▶ Goal of the exercise
Copy out the lines below word for word, starting at the line that contains "Click the Login button" and ending after the line that contains "tap(769, 1050)".

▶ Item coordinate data
-- begin --

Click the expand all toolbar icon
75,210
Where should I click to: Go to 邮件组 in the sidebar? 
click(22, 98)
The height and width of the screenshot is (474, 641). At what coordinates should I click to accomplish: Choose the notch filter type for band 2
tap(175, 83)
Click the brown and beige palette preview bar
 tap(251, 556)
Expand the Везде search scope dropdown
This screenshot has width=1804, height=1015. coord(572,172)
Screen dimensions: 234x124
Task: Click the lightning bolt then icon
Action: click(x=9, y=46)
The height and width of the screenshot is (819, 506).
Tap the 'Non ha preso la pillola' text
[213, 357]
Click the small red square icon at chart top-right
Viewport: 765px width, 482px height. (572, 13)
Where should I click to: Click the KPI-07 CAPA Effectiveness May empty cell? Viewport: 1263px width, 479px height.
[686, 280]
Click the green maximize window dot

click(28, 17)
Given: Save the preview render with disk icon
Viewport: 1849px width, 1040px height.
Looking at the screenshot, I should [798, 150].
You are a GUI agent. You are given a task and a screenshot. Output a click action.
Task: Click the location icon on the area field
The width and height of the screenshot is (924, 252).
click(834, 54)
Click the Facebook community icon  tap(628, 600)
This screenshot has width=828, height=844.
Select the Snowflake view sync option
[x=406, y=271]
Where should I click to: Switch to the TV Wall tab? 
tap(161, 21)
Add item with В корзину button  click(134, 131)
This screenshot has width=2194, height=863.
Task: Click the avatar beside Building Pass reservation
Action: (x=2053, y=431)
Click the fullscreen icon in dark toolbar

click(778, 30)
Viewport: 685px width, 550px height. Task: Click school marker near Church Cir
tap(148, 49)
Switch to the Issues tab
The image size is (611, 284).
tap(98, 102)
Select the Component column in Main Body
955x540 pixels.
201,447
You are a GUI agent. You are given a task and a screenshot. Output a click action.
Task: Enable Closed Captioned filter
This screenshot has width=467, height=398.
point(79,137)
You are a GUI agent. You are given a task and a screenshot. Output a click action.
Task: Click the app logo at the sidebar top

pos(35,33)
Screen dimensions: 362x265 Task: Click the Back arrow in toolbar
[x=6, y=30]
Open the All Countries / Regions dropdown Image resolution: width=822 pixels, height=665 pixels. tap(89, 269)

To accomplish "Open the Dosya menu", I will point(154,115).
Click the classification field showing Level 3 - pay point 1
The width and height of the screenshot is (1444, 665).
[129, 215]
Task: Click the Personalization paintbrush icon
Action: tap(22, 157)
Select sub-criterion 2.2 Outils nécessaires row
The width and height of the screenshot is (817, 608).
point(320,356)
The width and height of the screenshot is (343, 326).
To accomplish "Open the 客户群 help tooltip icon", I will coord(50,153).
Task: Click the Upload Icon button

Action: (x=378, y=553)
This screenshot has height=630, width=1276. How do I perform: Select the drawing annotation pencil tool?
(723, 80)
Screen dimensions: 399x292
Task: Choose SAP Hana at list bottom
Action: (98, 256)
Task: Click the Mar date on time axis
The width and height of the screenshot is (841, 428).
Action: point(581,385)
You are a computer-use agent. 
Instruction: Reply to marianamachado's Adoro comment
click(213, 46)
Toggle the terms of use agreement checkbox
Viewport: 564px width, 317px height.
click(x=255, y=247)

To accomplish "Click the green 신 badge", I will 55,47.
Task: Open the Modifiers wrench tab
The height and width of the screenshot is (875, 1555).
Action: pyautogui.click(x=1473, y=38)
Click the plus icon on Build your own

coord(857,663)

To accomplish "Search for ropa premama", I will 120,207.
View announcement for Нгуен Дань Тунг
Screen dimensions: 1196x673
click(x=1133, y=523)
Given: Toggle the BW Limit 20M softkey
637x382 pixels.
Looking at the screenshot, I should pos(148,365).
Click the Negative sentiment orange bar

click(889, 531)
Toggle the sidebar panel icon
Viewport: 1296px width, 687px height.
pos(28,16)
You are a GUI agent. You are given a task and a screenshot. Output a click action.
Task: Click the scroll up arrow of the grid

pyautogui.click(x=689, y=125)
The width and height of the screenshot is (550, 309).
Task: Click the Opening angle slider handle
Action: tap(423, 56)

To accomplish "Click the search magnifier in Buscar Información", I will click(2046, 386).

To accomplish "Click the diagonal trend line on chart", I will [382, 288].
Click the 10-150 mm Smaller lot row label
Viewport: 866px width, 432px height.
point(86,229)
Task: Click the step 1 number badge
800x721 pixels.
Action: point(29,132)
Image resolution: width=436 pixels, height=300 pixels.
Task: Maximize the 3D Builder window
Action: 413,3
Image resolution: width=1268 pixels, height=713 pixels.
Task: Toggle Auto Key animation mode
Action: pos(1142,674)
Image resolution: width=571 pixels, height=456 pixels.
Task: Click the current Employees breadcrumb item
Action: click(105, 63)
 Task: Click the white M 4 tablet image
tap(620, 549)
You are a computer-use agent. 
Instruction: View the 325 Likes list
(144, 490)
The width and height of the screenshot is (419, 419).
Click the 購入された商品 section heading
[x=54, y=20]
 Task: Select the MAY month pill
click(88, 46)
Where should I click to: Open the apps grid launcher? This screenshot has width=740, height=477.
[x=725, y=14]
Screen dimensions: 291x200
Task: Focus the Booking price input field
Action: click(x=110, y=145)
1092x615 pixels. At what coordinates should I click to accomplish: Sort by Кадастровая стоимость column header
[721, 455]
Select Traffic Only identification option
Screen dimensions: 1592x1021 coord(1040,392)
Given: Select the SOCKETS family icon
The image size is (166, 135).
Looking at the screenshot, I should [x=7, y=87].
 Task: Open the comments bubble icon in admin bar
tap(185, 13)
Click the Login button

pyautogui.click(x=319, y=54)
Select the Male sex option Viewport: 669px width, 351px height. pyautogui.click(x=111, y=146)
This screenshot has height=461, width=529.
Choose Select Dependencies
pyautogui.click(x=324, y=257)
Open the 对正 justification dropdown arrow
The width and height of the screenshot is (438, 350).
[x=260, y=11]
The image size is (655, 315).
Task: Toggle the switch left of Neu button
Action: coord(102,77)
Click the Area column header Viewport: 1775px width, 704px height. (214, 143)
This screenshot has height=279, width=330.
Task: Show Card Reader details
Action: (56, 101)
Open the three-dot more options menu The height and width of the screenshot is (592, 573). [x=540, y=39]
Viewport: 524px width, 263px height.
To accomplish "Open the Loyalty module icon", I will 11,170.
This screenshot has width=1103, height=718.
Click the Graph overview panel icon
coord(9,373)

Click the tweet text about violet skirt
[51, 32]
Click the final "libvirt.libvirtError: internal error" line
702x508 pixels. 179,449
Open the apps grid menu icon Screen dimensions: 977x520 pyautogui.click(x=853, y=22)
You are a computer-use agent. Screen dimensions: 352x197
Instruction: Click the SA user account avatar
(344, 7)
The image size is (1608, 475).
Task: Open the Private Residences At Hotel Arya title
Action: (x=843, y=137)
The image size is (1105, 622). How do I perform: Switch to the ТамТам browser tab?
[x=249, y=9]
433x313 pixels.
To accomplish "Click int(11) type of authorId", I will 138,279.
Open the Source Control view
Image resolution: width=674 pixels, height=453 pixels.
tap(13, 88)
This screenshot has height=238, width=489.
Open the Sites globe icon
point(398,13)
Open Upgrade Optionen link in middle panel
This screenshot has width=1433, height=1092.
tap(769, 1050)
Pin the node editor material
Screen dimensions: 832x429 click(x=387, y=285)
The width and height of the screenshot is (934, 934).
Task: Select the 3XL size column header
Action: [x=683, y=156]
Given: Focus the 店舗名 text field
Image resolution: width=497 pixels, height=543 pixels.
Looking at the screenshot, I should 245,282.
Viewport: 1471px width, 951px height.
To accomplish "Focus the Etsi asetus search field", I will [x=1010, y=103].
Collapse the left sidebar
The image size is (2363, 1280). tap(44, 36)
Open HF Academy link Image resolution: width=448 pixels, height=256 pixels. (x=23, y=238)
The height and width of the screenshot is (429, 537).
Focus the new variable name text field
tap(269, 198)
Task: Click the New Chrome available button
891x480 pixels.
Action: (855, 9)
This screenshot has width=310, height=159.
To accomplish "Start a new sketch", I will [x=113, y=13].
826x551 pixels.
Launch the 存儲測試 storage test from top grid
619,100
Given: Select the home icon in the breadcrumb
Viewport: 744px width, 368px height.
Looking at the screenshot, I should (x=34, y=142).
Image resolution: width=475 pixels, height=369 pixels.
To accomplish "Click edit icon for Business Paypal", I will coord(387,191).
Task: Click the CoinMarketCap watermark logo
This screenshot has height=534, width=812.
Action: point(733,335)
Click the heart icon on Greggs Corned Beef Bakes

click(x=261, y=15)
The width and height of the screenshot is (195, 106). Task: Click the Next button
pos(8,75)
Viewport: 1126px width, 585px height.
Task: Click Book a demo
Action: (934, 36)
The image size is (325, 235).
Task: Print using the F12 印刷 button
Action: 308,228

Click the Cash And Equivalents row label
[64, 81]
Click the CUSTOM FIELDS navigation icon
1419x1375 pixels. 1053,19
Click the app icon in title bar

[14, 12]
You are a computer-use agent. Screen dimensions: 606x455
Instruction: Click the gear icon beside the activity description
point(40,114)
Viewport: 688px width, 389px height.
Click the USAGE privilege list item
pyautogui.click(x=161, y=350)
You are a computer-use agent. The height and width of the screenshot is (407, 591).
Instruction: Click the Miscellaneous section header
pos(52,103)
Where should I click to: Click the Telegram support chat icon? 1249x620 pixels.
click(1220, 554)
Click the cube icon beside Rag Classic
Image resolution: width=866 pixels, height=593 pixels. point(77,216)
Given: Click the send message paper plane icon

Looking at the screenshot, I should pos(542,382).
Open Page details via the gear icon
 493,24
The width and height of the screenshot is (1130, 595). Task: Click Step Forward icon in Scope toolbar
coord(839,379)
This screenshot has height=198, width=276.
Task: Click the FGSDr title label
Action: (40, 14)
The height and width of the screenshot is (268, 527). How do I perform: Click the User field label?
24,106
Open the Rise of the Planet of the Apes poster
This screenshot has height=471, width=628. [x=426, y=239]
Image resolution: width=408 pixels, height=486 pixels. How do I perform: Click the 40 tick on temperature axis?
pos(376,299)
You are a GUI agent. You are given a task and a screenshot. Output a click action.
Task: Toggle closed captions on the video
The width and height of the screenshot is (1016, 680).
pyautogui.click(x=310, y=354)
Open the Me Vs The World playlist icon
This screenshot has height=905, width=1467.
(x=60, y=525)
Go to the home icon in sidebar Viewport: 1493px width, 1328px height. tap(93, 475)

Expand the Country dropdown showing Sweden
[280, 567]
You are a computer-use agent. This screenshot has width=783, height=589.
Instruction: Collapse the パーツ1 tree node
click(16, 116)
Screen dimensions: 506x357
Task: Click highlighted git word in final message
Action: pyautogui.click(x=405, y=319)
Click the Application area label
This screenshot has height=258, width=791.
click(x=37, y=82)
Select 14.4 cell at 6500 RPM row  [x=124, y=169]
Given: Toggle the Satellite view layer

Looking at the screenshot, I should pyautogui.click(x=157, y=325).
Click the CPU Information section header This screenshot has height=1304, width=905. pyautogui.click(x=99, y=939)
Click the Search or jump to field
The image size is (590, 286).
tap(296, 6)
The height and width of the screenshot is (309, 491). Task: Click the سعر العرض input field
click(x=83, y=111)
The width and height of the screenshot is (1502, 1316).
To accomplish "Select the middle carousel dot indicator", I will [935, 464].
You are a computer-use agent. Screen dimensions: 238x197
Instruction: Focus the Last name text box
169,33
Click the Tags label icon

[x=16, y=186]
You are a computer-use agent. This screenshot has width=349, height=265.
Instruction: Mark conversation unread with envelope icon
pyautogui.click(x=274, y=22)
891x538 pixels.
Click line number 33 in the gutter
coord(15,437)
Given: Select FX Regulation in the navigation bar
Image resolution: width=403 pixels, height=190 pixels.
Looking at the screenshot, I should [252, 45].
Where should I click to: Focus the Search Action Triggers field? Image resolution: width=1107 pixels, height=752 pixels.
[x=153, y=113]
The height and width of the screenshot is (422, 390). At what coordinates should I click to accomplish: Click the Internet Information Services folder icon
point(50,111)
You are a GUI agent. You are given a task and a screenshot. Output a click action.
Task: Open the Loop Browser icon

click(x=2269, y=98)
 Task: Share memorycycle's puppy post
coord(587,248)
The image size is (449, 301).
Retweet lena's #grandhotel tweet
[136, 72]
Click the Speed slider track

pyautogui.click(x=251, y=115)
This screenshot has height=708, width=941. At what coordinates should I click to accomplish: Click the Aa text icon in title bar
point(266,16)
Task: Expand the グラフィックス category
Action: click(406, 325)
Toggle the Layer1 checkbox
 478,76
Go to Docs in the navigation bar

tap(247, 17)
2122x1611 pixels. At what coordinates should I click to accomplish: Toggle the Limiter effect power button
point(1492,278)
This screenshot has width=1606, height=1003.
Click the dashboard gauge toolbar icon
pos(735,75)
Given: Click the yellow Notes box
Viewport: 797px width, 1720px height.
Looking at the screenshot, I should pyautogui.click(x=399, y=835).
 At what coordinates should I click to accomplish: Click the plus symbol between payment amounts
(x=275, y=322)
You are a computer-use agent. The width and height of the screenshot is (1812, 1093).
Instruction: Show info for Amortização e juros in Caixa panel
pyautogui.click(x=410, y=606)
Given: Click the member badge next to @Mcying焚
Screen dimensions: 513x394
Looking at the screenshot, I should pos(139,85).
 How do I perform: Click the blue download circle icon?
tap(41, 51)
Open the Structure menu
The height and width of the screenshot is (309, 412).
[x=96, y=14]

-- end --

▶ Expected output
Click the Login button

pyautogui.click(x=319, y=54)
Select the Male sex option Viewport: 669px width, 351px height. pyautogui.click(x=111, y=146)
This screenshot has height=461, width=529.
Choose Select Dependencies
pyautogui.click(x=324, y=257)
Open the 对正 justification dropdown arrow
The width and height of the screenshot is (438, 350).
[x=260, y=11]
The image size is (655, 315).
Task: Toggle the switch left of Neu button
Action: coord(102,77)
Click the Area column header Viewport: 1775px width, 704px height. (214, 143)
This screenshot has height=279, width=330.
Task: Show Card Reader details
Action: (56, 101)
Open the three-dot more options menu The height and width of the screenshot is (592, 573). [x=540, y=39]
Viewport: 524px width, 263px height.
To accomplish "Open the Loyalty module icon", I will 11,170.
This screenshot has width=1103, height=718.
Click the Graph overview panel icon
coord(9,373)

Click the tweet text about violet skirt
[51, 32]
Click the final "libvirt.libvirtError: internal error" line
702x508 pixels. 179,449
Open the apps grid menu icon Screen dimensions: 977x520 pyautogui.click(x=853, y=22)
You are a computer-use agent. Screen dimensions: 352x197
Instruction: Click the SA user account avatar
(344, 7)
The image size is (1608, 475).
Task: Open the Private Residences At Hotel Arya title
Action: (x=843, y=137)
The image size is (1105, 622). How do I perform: Switch to the ТамТам browser tab?
[x=249, y=9]
433x313 pixels.
To accomplish "Click int(11) type of authorId", I will 138,279.
Open the Source Control view
Image resolution: width=674 pixels, height=453 pixels.
tap(13, 88)
This screenshot has height=238, width=489.
Open the Sites globe icon
point(398,13)
Open Upgrade Optionen link in middle panel
This screenshot has width=1433, height=1092.
tap(769, 1050)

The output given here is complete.